Hello,

On Nov 15 14:25 Dirk Mueller wrote (shortened):
> On Thursday 15 November 2007, Johannes Meixner wrote:
> 
> > Think about the "worst case" when the user replaces our Pyhon
> > with whatever self-compiled Pyhon.
> >
> > Are byte-compiled Python .pyc and .pyo files the same for any Python
> > and/or is any Python sufficiently smart to know when .pyc and/or .pyo
> > files are outdated (even if the matching .py files are unchanged)?
> 
> they`re installed in a versioned directory.

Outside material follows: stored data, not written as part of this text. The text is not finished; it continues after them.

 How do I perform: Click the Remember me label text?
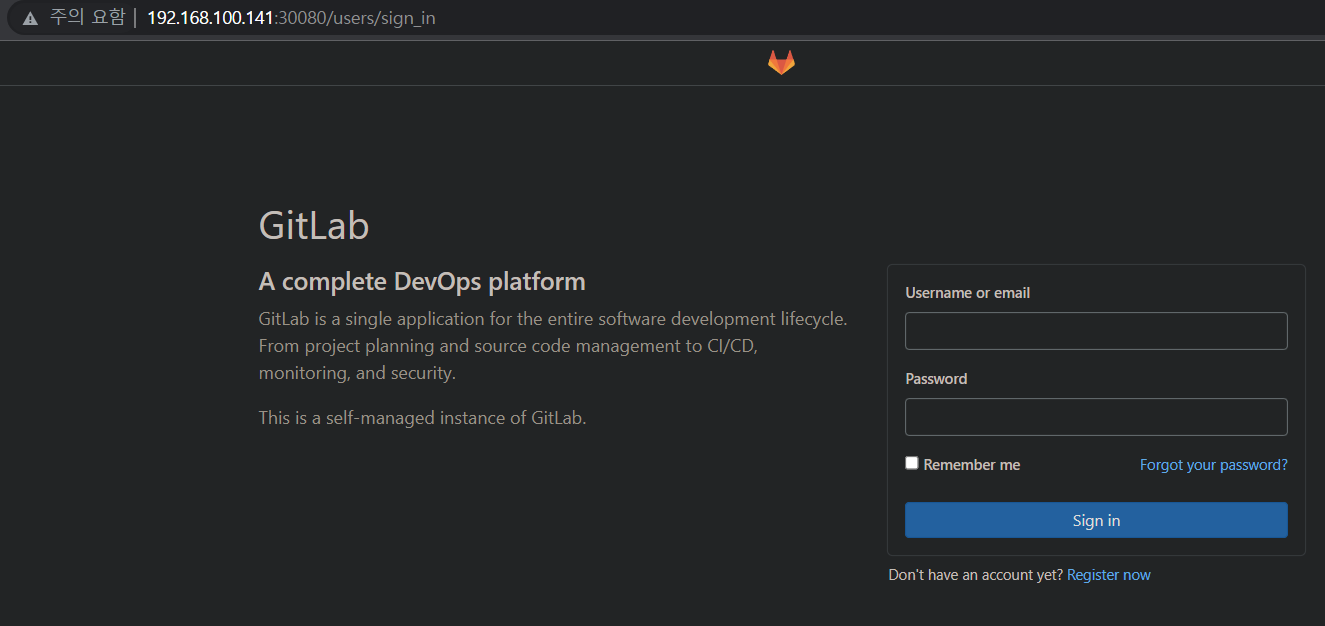tap(971, 465)
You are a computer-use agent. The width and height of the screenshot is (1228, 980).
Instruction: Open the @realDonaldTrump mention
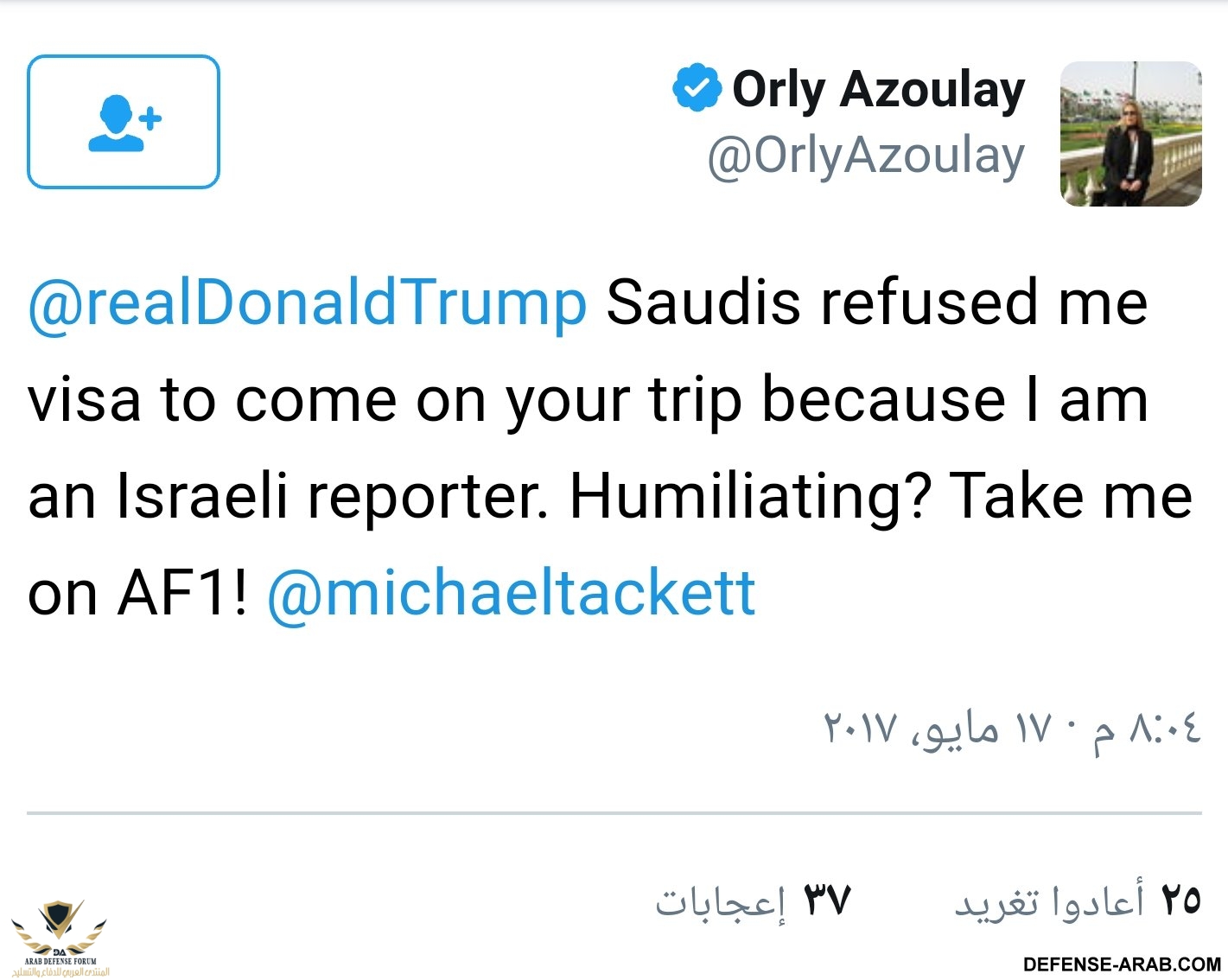[x=308, y=303]
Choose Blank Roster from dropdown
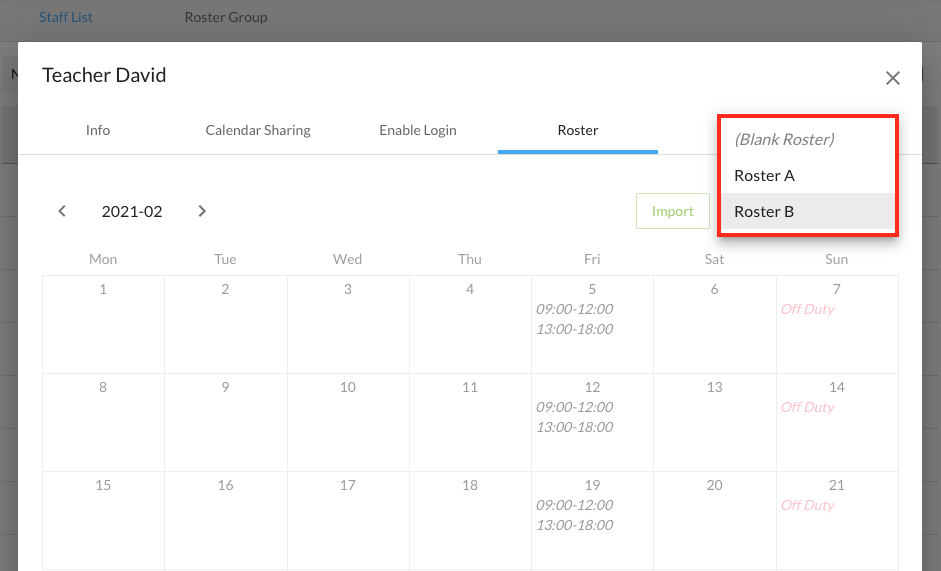 784,140
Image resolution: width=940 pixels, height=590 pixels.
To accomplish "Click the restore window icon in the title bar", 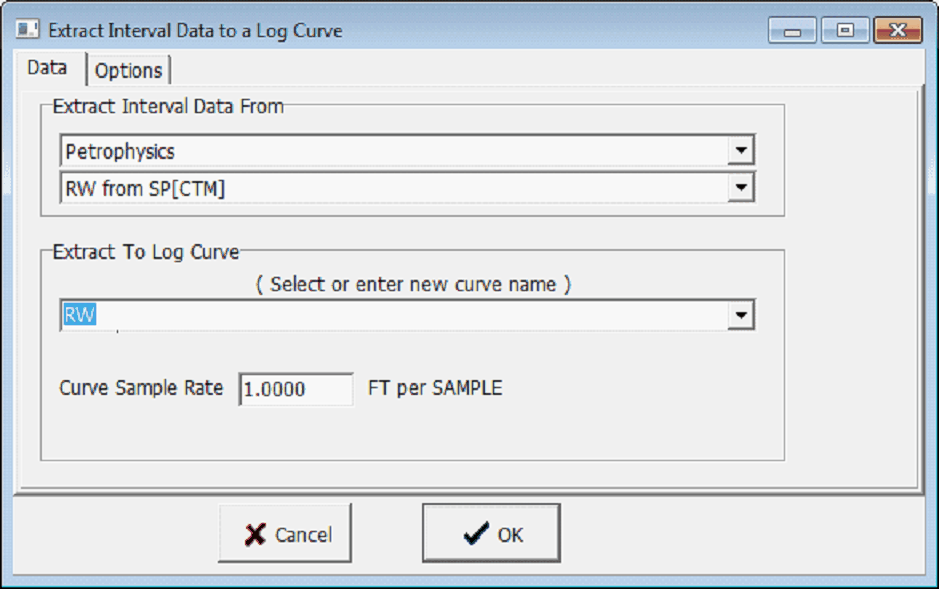I will pyautogui.click(x=845, y=30).
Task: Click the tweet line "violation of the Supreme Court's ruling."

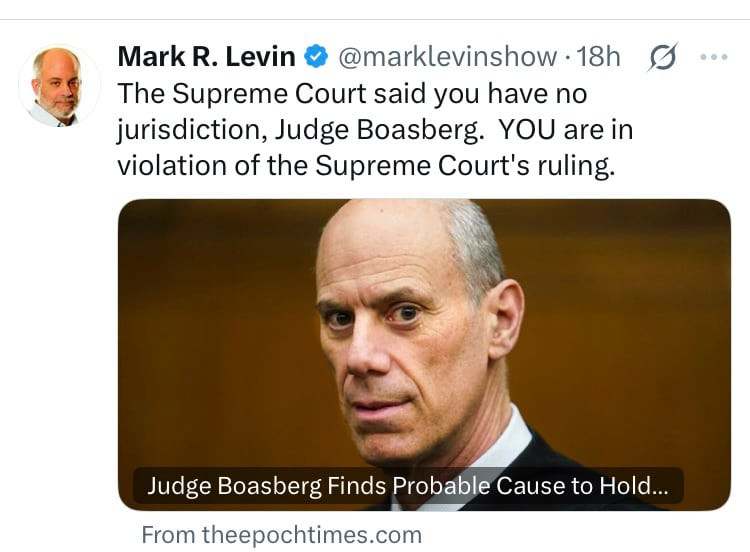Action: (365, 166)
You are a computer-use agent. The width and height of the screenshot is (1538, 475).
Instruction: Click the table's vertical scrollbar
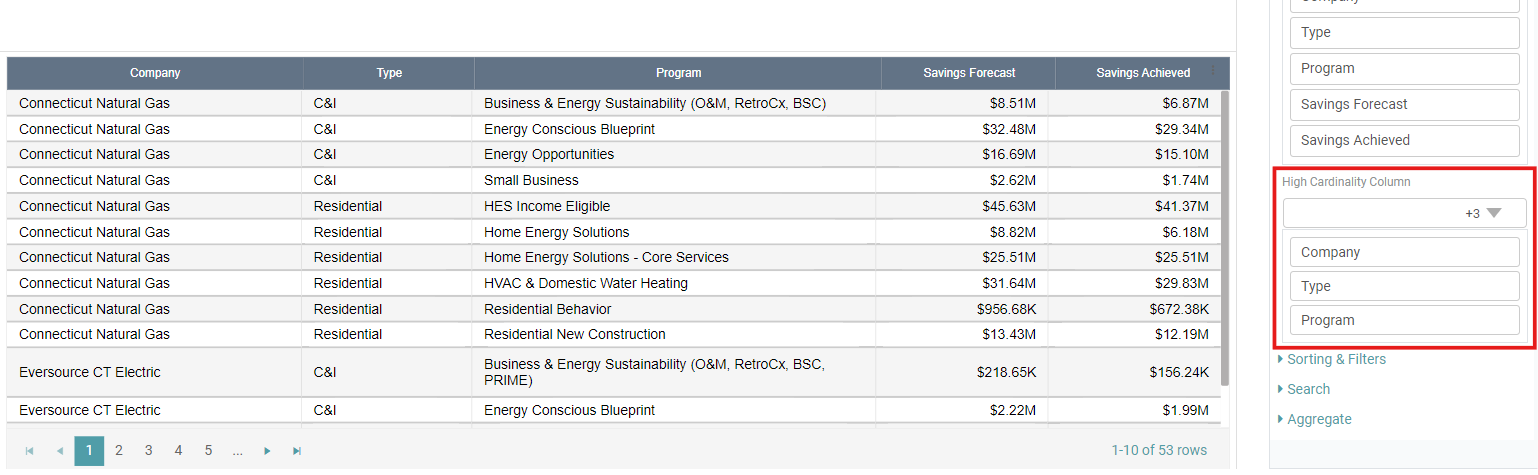point(1225,238)
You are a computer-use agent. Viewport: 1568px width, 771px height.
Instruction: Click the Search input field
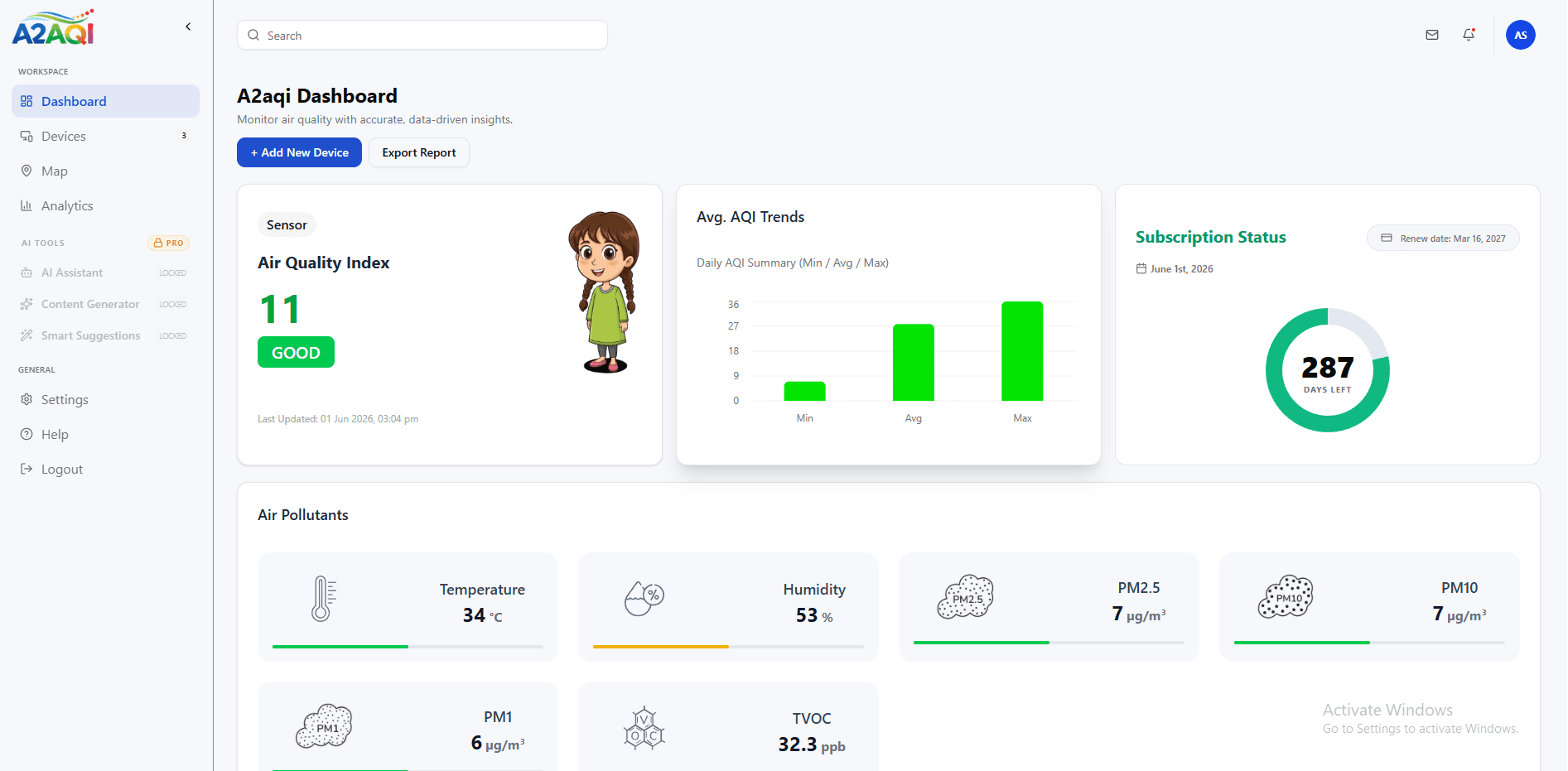coord(422,35)
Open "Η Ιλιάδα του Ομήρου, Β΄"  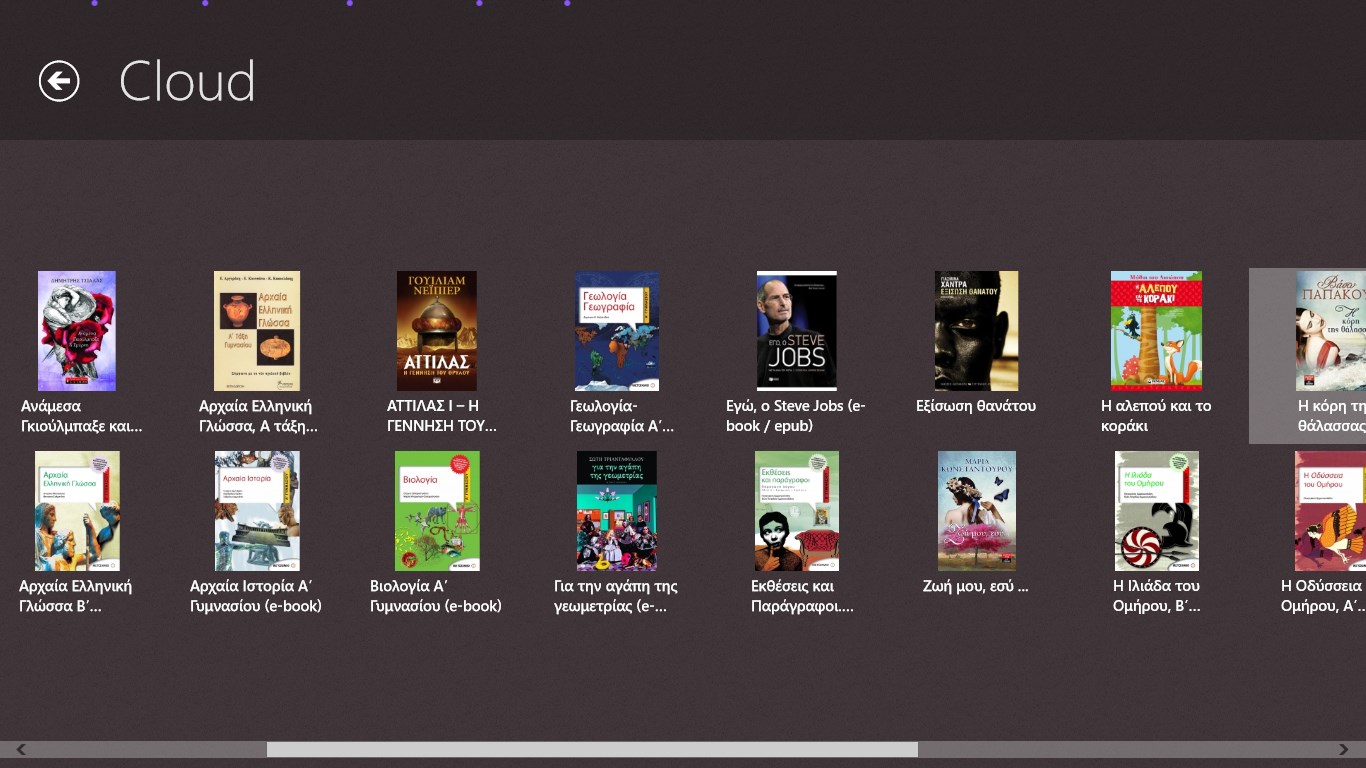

Does this mean that .pyc and .pyo files can be different
for different Python versions?

Python .pyc and .pyo files are not necessarily installed
in a versioned directory like /usr/lib/python2.5/.
They are installed where the matching .py file is.
On a openSUSE 10.3 i386 default system I find .py files in
/usr/share/emacs/22.1/etc/
/usr/share/hplip/*
/usr/share/texmf/doc/generic/enctex/
/usr/lib/gimp/2.0/*
/usr/lib/ooo-2.0/*
/usr/bin/

What happens if Python version N creates /somewhere/file.pyc
and later there is an update to Python version M?

Is Python version M sufficiently smart to know that
/somewhere/file.pyc is probably outdated?


> > I wonder why in this case small RPMs seem not to count.
> 
> So far printing with more than 100MB of data is the bigger factor
> compared to a couple of mb we could save by not packaging pyc files. 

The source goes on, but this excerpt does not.